The current study had several limitations. Ultrasonography in combination with liver enzyme levels was utilized to assess liver status (e.g., necroinflammation, NAFLD, NASH). While other authors have reported that such methods are reasonably accurate,26 such classification schemes may have led to some misclassification. However, the definitions for hepatic necroinflammation, NAFLD, and NASH were established and have been utilized by previous investigators using similar datasets.12,15 In addition, any misclassification owing to a reliance on measurements of liver enzymes and liver fat would most likely have been non-systematic and would have, if anything, biased the results towards the null. Other limitations of the current study include the fact that many covariates included in NHANES III were self-reported. These limitations are offset, however, by the strength of the NHANES III being one of the only nationally representative datasets that contains information on liver imaging, hepatic enzymes, cadmium exposure as well as long-term mortality. In addition, data from the NHANES III were collected by trained staff following rigorous, standardized protocols to minimize measurement errors.

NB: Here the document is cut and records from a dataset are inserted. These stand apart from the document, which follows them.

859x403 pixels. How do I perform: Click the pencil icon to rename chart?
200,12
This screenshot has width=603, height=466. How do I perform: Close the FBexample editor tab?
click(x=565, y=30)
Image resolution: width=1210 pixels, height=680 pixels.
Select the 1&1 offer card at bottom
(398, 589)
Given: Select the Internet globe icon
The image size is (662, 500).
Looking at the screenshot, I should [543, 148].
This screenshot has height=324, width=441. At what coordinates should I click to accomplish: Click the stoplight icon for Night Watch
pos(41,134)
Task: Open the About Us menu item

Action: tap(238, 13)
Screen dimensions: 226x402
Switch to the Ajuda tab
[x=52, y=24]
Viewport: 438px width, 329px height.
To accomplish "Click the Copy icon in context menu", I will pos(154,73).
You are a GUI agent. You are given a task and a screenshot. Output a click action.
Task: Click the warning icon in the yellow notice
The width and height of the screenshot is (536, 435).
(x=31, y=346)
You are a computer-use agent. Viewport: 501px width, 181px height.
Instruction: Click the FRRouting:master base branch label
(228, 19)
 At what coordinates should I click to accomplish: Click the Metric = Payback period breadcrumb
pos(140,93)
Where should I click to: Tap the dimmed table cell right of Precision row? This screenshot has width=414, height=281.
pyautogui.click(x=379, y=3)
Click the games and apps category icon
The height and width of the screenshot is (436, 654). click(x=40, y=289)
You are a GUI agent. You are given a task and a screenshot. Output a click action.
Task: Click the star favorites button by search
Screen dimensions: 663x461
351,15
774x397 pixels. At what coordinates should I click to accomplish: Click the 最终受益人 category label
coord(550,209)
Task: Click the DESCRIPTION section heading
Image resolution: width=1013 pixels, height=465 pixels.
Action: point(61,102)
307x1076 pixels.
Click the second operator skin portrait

In conclusion, we report an association between high urinary cadmium levels and enzyme markers of hepatic necroinflammation, NAFLD, and NASH primarily among men in the US population. The effect of cadmium exposure on hepatic necroinflammation, NAFLD, and NASH among women was less pronounced. After adjustment, individuals in the top quartile of creatinine-corrected urinary cadmium had over threefold increased risk of liver disease mortality but not in liver cancer related mortality. These findings have important implications considering the relatively high prevalence of cadmium in the environment. Further study on the effect of chronic exposure to cadmium on liver-related conditions in the general population is needed so that adverse outcomes from hepatic cadmium accumulation can be better defined and obviated.

Financial Support

No financial support.

Abbreviations

NAFLD

Non-alcoholic fatty liver disease

NASH

Non-alcoholic steatohepatitis

NHANES

National Health and Nutrition Examination Survey

CI

Confidence intervals

ALT

Alanine aminotransferase

AST

Aspartate aminotransferase

BMI

Body mass index

GGT

γ-Glutamyltranspeptidase

OR

Odds ratio

HR

Hazard ratio

MT

Metallothionein

Footnotes

Conflict of Interest The authors declare no conflict of interest.